Il giorno dopo le elezioni è uscita una canzone chiamata Desert, composta dal filosofo Franco “Bifo” Berardi e dal musicista Marco Bertoni con la partecipazione di Bobby Gillespie dei Primal Scream. In tempi di scarsa rigenerazione epica, Desert, pubblicata dalla 42 Records, è un’anomalia: sei minuti di cantato su una base strumentale toccante e primitiva, in cui Gillespie presta la voce a spettri che parlano di diserzione e rifiuto dei nazionalismi. La sua voce è sia una caverna sia una radio occupata da interferenze che rimandano alla tradizione della canzone di protesta, dell’inno sacro e della marcia di chi decide di voltare le spalle alla massa per riguadagnare autonomia di pensiero.

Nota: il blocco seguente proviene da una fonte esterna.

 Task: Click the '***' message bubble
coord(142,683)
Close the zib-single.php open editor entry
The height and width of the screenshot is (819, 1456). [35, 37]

È un brano semplice che può contenere moltissimo, e che immagino restituirà pezzi di storia diversi a chiunque la ascolterà: io ho pensato ad alcuni brani antibellici di PJ Harvey in Let England shake, a qualche secondo di Atmosphere dei Joy Division, alle devastazioni soniche (e semantiche) subite da Bella ciao in tutte le cover che l’hanno trasformata in una specie di Seven nation army con il traduttore multilingue attivato, e a che strano film è stato Dunkirk di Christopher Nolan, in cui i suoni si sostituivano alla narrazione.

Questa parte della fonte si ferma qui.